ISSS608 2016-17 T3 Assign ANGAD SRIVASTAVA DataPrep

From Visual Analytics and Applications
Jump to navigation Jump to search
ISSS608 AngadSrivastava WikiHeading.jpg

The Challenge

Data Preparation

Visualization Tools

VAST Submissions

Feedback and Comments

 


The visualization exercises covered in the next 2 tabs make use of 4 distinct datasets. A brief overview of the data preparation and univariate analysis for all 4 datasets is covered in subsequent sections. These datasets and corresponding analysis has been prepared using both JMP Pro 13 and Tableau.

A brief description of all 4 datasets and preparatory steps is given below:

Geolocation Data

This dataset was created based on the location X and Y coordinate points provided as part of the challenge description. The VAST challenge documentation provides geographical coordinates for all 4 factories and 9 sensors. In addition, a “Type” column was added to differentiate between the type of infrastructural construction (Factory or Sensor) represented by the corresponding coordinates.

Based on the given information, the table below with 4 columns was created which when plotted in a 200x200 coordinate block map shows the following geographical layout of all factories and sensors.

ISSS608 AngadSrivastava DataPrep 1.jpg
Figure 1


Sensor Data

ISSS608 AngadSrivastava DataPrep 2.jpg
Figure 3

This dataset provided by the VAST challenge documentation in its original format, contains hourly readings for each of the 4 chemicals captured by every Sensor.

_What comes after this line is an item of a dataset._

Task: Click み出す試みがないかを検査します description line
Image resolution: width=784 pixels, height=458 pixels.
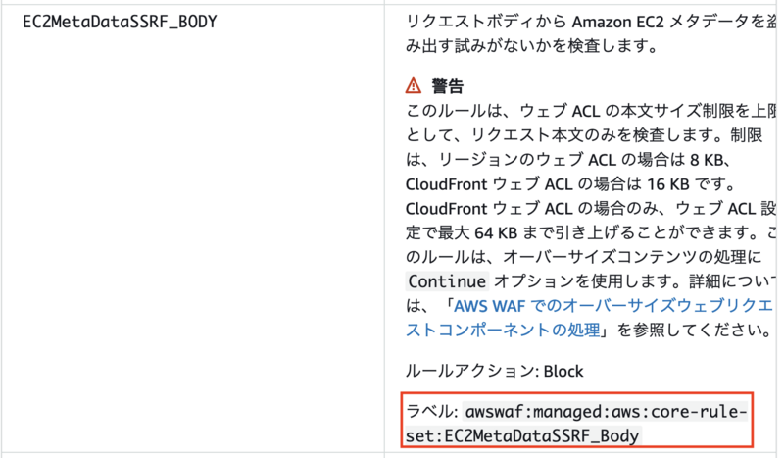Action: pos(532,46)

The number of records span across 3 months i.e. April, August and December, 2016. The adjacent image shows a sample of the dataset provided. Using JMP Pro 13, missing values for this dataset were checked to confirm that all 79,243 rows in this dataset did not have any missing values.


ISSS608 AngadSrivastava DataPrep 3.jpg
Figure 2


Univariate analysis of the readings also show that the measure of chemical readings is highly skewed. It is noteworthy to highlight the degree of skewness by stating that the 99.5th percentile measure is 6.46 and the maximum value at 101.1. The median reading is at 0.39. These insights have been used in the preparation of selected visualizations, as covered in the next tab.

The distribution of the numeric nominal Monitor field was also analysed to ascertain the frequency of all readings for all Sensors. As shown in the adjacent image, all 9 Sensors capture similar number of readings in the 3 months of data provided with minor differences as shown in the frequency count below:

ISSS608 AngadSrivastava DataPrep 4.jpg

Figure 4
ISSS608 AngadSrivastava DataPrep 5.jpg
Figure 5


Meteorological Data

ISSS608 AngadSrivastava DataPrep 6.jpg
Figure 7

This dataset, as provided by the VAST challenge documentation in its original format, contains atmospheric wind related information. The data covers meteorological readings once every 3 hours with the general wind direction and wind speed captured for that time frame. A snippet of this dataset is shown in the adjacent image.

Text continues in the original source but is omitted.